With the promise of things once more growing, my thoughts turn to another, more intermittent hobby of mine, that of foraging. Not a lot of that to be done in polluted London you might think. I would have agreed once but have changed my mind after a guided tour of Southwark Park last year. Wild salad leaves, nuts, apples, plums, mushrooms, berries, abound in green corners all over the capital.
Mostly my foraging bounty ends up in cordials and liqueurs to restock the liquor cabinet. Last year I managed elderflower cordial, sloe gin, crab apple vodka, wild plum liqueur, blackberry brandy and chestnut liqueur.

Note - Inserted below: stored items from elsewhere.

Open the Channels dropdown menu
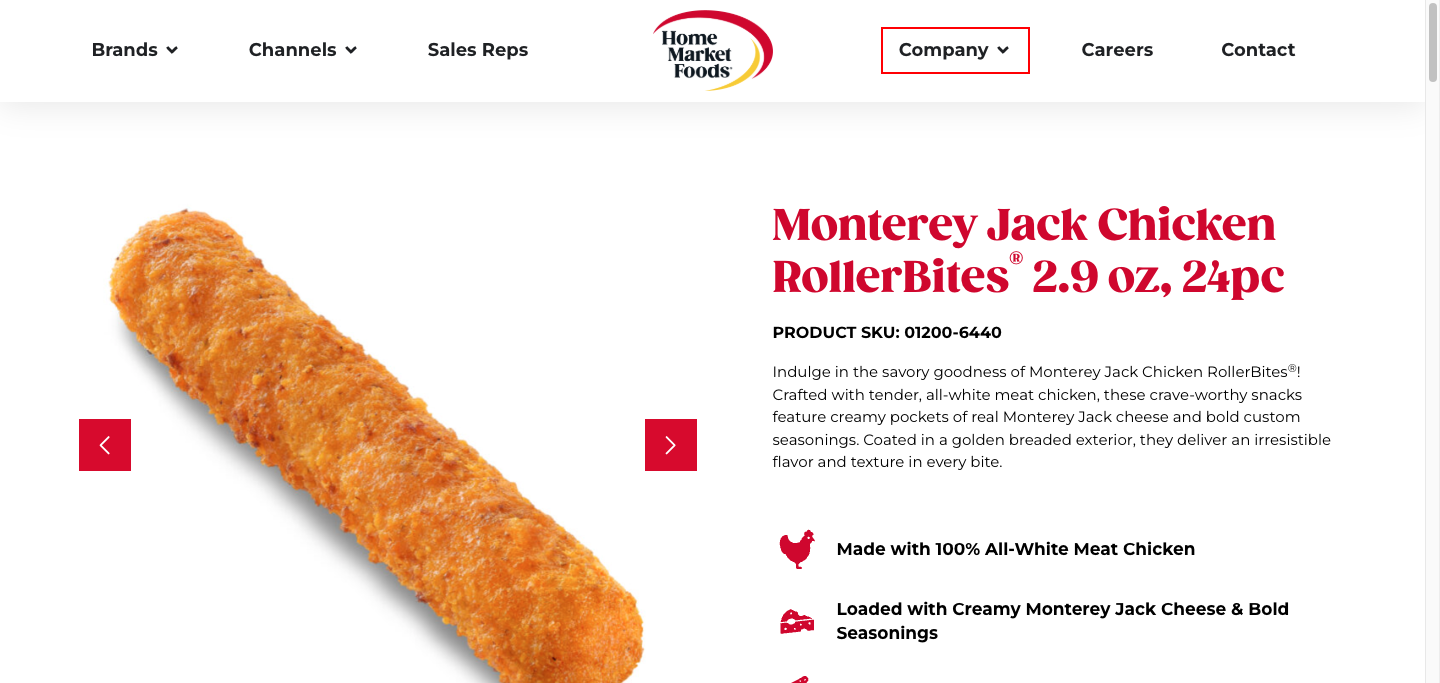 (303, 50)
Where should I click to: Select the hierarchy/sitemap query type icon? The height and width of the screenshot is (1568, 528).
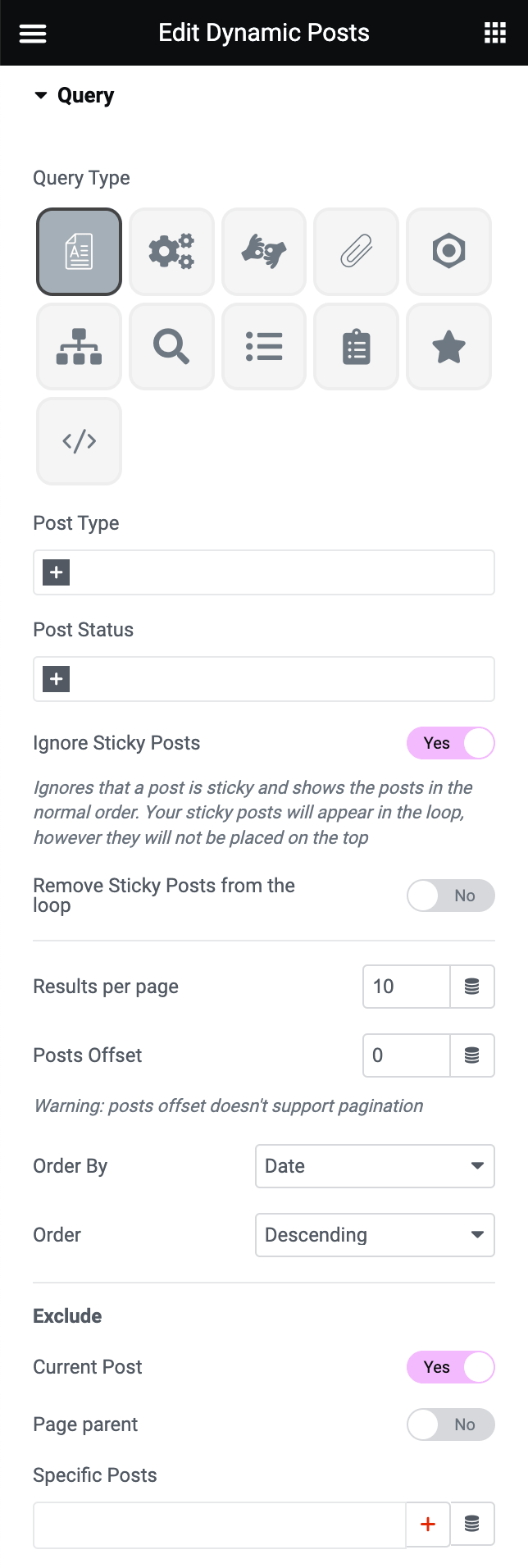point(79,346)
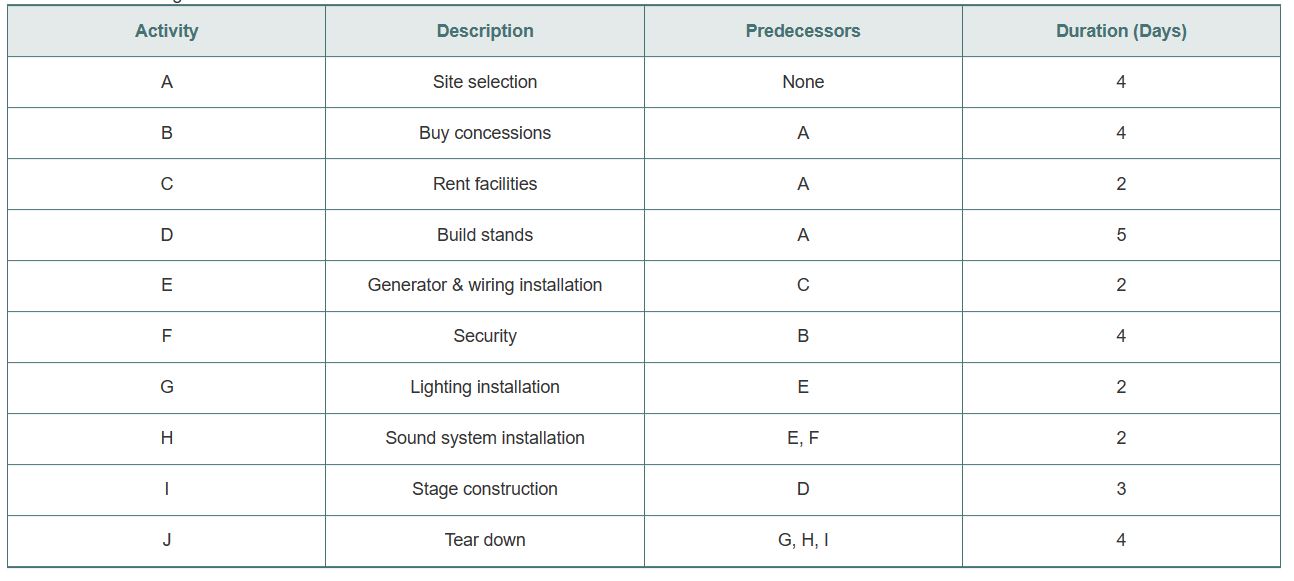This screenshot has height=581, width=1294.
Task: Click the Activity column header
Action: [166, 31]
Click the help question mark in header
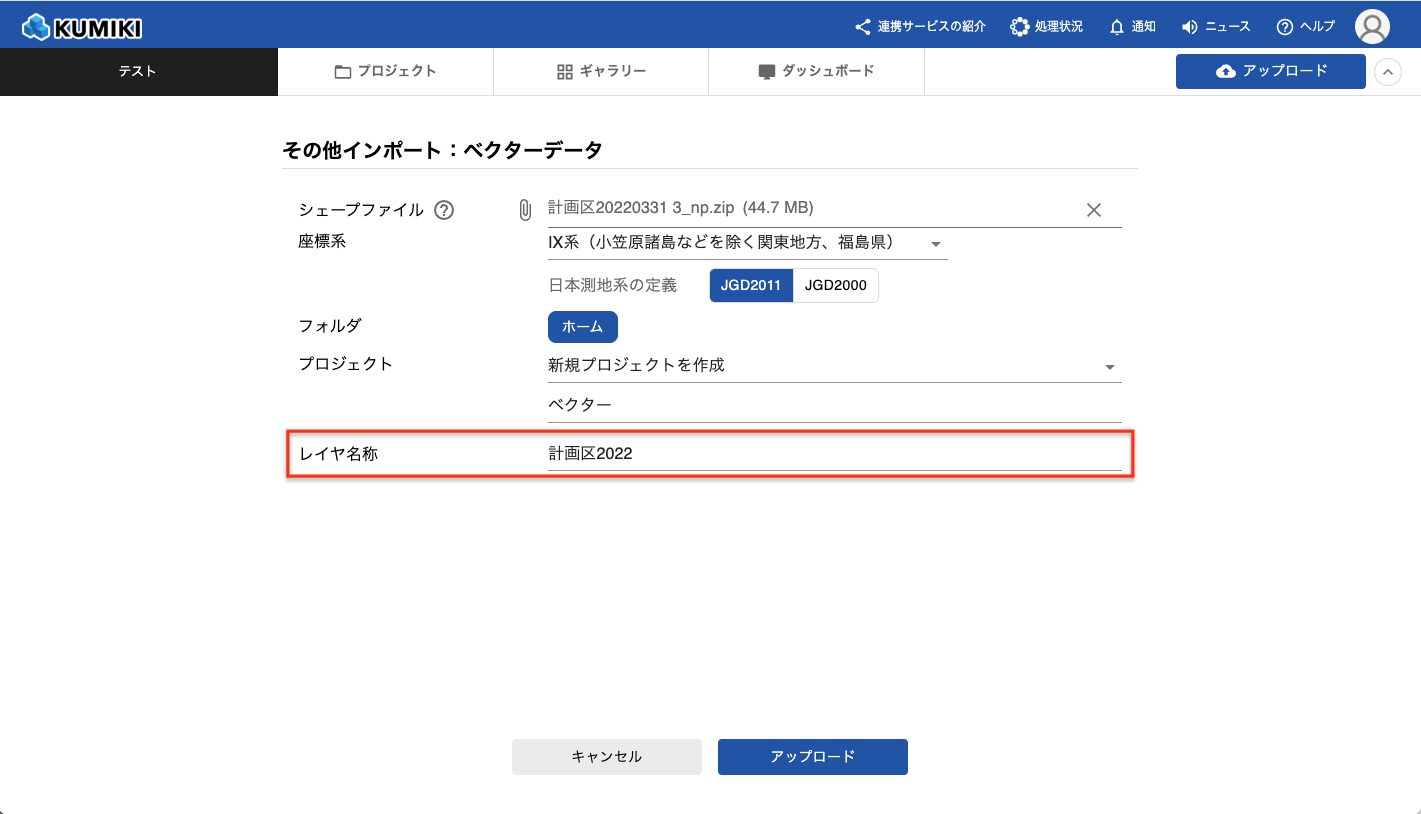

There are lots of plus points to making your own flavours in this way. The drinks themselves tend to taste and smell better than commercial varieties, you have a more unusual base to create from and it also saves money and space – no more shelves full of half-used bottles. Especially if you give away most of it as Christmas presents (I advise not doing this; it only leads to regrets).
The real harvest for drinks making won’t begin until the elderflower blooms in May but as my supply of liqueurs and cordials is getting low (see the note about regrets in the paragraph above), I’m planning an experimental batch from nettle tips (north London has a few disused railway lines that are a good, clean source) and will also be keeping an eye out for young dandelion leaves later in the month.
The lack of ingredients available in the wild over winter led me to try some infusions with cultivated ingredients and I’ve got both lemon thyme and rosemary infused vodka to test this week. Dreaming up recipes to use these in led me to think of other herbs I’d like to use and so I’ve decided to try to grow from seed one more time. I’ve failed miserably in the past at this but I’m a bit dubious about nursery plants being fit for consumption. I tried so hard with my sweet violets; weeks and weeks of coaxing but I couldn’t get the damn things to germinate and my dreams of producing the finest Aviation known to man faded…
I’ve found an online supplier of unusual plants and am thinking my window box will include: hyssop, English lavender, geranium, lemon verbena and burnet. But if my thumbs are really cursed with a lack of green, does anyone know where I can buy edible lavender flowers?